O estresse é visto, muitas vezes, como um sentimento de irritabilidade causado por algum tipo de sobrecarga mental. Esse conceito não está errado, mas é incompleto. O estresse é uma resposta do corpo e cérebro a um determinado tipo de estímulo. A dor de cabeça que surge após um período longo de estudos pode ser estresse, a irritação após receber várias demandas no trabalho e o incômodo sentido após uma contração repetida durante a musculação também. A condição não é, por si só, maléfica, mas ficar exposto a longos períodos pode causar problemas de saúde.
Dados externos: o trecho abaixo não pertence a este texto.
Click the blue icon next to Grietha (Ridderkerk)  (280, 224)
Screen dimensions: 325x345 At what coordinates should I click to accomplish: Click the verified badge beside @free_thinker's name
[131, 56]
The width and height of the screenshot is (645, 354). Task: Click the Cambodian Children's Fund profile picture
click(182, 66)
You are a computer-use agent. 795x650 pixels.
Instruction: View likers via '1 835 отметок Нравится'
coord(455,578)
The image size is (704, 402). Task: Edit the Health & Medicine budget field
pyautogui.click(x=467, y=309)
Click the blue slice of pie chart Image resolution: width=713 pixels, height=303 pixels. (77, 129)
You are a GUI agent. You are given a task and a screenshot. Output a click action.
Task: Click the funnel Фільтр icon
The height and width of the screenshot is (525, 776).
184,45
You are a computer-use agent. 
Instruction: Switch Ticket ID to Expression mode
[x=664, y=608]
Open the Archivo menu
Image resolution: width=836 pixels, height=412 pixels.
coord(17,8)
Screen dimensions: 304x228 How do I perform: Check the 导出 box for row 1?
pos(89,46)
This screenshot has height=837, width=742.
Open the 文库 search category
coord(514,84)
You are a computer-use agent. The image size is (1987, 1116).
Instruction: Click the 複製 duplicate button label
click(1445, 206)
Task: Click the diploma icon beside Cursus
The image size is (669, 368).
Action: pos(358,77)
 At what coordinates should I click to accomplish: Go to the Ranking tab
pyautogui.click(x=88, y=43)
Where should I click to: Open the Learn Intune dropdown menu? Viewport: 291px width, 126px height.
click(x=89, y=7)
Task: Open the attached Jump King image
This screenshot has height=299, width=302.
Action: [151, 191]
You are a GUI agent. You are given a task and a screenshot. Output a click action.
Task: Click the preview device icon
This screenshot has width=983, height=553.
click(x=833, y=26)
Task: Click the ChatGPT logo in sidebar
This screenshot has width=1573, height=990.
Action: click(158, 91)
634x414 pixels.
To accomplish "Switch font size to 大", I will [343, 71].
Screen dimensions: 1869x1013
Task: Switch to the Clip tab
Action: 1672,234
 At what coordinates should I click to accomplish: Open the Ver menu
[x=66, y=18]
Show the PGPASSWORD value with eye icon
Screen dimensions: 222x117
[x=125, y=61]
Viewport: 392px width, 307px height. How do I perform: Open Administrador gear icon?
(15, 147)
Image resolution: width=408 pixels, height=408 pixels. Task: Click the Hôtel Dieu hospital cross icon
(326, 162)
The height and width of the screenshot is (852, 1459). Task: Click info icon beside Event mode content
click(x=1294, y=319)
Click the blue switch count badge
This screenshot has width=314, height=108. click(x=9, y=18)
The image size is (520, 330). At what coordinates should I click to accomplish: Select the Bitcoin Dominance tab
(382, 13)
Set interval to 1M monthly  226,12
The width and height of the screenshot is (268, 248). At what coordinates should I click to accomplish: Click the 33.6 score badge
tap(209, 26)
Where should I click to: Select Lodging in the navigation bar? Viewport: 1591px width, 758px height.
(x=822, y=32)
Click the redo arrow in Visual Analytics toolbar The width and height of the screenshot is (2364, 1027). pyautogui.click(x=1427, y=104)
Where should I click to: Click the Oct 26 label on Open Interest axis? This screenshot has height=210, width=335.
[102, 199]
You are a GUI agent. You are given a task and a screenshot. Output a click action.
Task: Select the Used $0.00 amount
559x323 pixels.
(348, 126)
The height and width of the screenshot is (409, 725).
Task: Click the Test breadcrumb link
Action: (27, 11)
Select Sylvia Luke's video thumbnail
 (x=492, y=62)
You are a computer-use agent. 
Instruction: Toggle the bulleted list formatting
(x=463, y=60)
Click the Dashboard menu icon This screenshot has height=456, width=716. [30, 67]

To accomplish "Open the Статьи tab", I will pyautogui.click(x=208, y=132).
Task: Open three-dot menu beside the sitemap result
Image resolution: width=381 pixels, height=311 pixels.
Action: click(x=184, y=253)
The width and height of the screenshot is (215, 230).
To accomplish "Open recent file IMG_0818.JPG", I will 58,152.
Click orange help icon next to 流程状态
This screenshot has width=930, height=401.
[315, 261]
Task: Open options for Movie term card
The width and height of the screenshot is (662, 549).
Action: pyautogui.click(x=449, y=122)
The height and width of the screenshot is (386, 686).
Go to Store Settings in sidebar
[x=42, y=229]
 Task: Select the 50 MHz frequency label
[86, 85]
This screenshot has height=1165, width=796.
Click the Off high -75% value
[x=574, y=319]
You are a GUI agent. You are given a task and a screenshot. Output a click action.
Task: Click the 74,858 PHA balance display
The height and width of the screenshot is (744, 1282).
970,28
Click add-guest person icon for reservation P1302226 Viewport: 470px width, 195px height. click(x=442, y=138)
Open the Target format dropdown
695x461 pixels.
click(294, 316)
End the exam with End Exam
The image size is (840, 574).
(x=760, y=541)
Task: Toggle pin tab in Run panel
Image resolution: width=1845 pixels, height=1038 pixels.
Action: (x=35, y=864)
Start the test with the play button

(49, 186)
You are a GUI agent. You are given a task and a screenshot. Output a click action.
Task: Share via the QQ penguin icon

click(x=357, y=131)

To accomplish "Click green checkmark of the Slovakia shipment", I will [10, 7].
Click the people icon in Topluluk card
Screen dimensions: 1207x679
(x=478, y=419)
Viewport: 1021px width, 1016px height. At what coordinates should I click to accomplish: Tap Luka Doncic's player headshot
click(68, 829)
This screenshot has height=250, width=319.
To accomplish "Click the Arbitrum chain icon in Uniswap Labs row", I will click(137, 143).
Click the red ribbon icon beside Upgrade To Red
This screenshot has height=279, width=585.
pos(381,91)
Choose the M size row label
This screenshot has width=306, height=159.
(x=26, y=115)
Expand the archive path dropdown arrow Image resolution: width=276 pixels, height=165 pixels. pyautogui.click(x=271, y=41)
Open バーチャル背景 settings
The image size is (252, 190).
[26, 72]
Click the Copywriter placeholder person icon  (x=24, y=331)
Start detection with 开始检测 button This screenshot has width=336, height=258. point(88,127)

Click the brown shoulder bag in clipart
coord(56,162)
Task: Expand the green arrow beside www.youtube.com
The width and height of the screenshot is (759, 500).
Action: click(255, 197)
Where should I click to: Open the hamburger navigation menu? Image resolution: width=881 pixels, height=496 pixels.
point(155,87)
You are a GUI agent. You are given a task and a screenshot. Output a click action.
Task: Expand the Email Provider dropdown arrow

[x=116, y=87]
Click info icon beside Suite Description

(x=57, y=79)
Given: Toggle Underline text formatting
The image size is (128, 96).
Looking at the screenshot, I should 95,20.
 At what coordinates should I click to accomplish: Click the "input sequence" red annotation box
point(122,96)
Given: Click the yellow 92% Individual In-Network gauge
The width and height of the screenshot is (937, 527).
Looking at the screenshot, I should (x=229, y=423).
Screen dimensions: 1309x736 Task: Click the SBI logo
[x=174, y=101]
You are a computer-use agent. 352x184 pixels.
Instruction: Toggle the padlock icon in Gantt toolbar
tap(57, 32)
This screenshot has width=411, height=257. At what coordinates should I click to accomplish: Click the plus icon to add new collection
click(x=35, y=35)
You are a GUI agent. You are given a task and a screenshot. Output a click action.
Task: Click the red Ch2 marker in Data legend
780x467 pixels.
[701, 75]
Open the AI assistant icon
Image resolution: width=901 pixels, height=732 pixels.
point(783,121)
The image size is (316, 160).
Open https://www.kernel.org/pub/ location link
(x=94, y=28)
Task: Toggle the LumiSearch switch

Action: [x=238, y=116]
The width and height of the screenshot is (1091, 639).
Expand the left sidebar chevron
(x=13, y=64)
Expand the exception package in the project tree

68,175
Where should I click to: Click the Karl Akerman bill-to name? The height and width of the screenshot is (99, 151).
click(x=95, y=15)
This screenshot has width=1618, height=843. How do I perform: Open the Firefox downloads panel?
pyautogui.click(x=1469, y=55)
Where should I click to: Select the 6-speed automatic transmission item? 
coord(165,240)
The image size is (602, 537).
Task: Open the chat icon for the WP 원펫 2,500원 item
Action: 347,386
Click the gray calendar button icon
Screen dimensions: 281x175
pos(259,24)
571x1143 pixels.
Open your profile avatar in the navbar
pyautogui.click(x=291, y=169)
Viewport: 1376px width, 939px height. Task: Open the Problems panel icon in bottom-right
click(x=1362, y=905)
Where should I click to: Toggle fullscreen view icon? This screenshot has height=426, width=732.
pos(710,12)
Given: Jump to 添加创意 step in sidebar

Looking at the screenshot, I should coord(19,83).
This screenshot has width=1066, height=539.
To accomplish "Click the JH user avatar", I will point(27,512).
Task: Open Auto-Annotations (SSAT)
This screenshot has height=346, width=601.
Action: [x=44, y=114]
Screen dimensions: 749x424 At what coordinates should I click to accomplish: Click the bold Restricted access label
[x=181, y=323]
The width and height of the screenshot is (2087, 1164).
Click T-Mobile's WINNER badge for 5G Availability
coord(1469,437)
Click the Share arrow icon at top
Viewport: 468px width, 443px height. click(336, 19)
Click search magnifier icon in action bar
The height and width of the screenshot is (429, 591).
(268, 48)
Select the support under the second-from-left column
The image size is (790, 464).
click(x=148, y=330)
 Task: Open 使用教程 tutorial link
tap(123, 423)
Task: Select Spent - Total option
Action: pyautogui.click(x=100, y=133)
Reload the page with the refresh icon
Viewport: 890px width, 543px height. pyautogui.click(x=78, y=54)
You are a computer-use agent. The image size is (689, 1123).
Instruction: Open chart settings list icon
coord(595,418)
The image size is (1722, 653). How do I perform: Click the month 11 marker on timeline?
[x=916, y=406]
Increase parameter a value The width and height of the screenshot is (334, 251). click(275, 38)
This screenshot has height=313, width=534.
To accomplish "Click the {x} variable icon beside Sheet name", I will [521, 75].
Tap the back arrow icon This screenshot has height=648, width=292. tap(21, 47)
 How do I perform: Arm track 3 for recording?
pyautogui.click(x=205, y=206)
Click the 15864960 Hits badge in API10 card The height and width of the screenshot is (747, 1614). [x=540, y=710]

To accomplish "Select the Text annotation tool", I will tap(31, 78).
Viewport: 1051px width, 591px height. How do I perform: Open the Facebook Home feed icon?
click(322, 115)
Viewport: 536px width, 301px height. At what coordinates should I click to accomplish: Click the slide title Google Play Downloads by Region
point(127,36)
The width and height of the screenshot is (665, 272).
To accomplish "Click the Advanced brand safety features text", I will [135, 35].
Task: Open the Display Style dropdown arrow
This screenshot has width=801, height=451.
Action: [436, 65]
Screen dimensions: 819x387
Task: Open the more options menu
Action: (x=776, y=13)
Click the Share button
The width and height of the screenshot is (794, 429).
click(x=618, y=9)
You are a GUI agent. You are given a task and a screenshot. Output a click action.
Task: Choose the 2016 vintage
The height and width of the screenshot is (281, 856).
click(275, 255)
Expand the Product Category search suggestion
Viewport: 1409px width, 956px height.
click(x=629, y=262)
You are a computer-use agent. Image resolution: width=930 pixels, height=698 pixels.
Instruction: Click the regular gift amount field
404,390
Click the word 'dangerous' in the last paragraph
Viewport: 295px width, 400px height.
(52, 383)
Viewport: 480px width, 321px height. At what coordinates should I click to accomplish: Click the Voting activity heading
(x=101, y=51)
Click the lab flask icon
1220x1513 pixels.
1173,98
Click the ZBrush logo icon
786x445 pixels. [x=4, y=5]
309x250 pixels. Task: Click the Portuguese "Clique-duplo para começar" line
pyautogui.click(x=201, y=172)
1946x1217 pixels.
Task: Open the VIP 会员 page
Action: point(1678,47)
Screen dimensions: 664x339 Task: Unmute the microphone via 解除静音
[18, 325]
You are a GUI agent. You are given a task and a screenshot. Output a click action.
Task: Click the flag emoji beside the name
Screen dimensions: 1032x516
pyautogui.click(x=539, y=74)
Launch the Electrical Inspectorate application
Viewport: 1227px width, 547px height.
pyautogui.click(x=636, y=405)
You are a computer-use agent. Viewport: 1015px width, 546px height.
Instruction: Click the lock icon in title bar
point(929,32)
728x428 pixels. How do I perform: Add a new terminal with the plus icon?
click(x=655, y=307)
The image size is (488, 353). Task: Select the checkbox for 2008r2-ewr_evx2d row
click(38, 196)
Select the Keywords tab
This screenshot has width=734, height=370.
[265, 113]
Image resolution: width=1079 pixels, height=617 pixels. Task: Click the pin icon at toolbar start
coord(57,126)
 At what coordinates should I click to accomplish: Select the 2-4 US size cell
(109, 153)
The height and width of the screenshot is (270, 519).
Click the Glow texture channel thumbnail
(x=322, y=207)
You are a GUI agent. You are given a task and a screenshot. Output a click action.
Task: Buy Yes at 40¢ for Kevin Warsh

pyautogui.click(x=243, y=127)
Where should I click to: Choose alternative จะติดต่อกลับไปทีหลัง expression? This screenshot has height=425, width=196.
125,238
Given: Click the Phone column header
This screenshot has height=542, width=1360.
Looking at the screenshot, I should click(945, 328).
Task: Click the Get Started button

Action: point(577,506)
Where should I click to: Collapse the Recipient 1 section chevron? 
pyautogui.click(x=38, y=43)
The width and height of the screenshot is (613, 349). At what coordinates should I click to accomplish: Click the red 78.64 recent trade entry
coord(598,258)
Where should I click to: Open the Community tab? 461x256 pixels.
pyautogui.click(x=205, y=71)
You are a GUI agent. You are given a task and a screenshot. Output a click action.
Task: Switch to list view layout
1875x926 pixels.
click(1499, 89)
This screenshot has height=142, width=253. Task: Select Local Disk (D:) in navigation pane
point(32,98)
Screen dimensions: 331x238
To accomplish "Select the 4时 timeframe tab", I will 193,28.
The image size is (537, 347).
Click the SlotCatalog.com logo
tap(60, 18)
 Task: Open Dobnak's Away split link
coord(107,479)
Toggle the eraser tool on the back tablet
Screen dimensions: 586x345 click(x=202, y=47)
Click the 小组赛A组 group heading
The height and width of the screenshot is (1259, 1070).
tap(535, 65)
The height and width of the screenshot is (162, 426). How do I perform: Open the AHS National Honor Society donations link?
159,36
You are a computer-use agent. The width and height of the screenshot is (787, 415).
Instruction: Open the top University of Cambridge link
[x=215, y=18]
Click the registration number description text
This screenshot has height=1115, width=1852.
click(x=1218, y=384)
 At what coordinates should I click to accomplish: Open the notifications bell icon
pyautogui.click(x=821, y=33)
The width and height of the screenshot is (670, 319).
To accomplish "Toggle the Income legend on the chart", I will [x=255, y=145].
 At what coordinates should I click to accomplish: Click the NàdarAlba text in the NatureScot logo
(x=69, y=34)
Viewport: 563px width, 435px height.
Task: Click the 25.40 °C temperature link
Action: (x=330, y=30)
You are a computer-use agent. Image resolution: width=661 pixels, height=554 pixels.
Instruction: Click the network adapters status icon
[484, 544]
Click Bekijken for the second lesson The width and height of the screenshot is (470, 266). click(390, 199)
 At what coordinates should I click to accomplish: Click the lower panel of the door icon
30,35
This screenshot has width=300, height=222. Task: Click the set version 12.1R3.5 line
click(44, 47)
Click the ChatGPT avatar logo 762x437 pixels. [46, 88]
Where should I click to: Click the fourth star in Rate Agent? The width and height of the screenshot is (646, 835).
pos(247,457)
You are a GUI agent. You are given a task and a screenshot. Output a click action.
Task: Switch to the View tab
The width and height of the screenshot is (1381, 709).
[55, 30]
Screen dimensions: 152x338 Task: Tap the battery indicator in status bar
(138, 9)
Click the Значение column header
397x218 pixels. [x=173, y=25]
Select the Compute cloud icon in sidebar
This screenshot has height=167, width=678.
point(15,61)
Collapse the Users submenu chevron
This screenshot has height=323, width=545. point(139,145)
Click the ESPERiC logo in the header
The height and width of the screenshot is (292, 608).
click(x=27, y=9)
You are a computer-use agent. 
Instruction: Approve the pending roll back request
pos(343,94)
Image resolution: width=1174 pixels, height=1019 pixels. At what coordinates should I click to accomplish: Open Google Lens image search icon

E como o estresse acontece? Ao se deparar com circunstâncias súbitas ou ameaçadoras, o cérebro envia sinais para o resto do corpo do indivíduo, fazendo com que sejam liberados diversos hormônios, como adrenalina e cortisol, que servem para aumentar, temporariamente, as capacidades físicas das pessoas. É o chamado "estado de combate" do organismo, segundo a psicóloga e coordenadora do curso de Psicologia do UNINASSAU - Centro Universitário Maurício de Nassau Paulista, Márcia Karine: "Quando nosso corpo percebe uma situação nova, como, por exemplo, saber que estamos atrasados para algum compromisso, ele nos deixa em 'alerta' e solta substâncias para que possamos correr mais rápido", explica.

O estresse pode se manifestar de três formas. A primeira é a aguda, que é a resposta do corpo perante uma nova urgência, como uma notícia ruim, um imprevisto, uma atividade difícil, entre outras coisas. A segunda é a aguda episódica, conhecida como o "ataque de nervos", ou aquele sentimento de preocupação excessiva e constante. Pessoas que sofrem desse tipo de condição podem desenvolver outras disfunções, como úlceras, taquicardia, problemas de pressão, entre outras.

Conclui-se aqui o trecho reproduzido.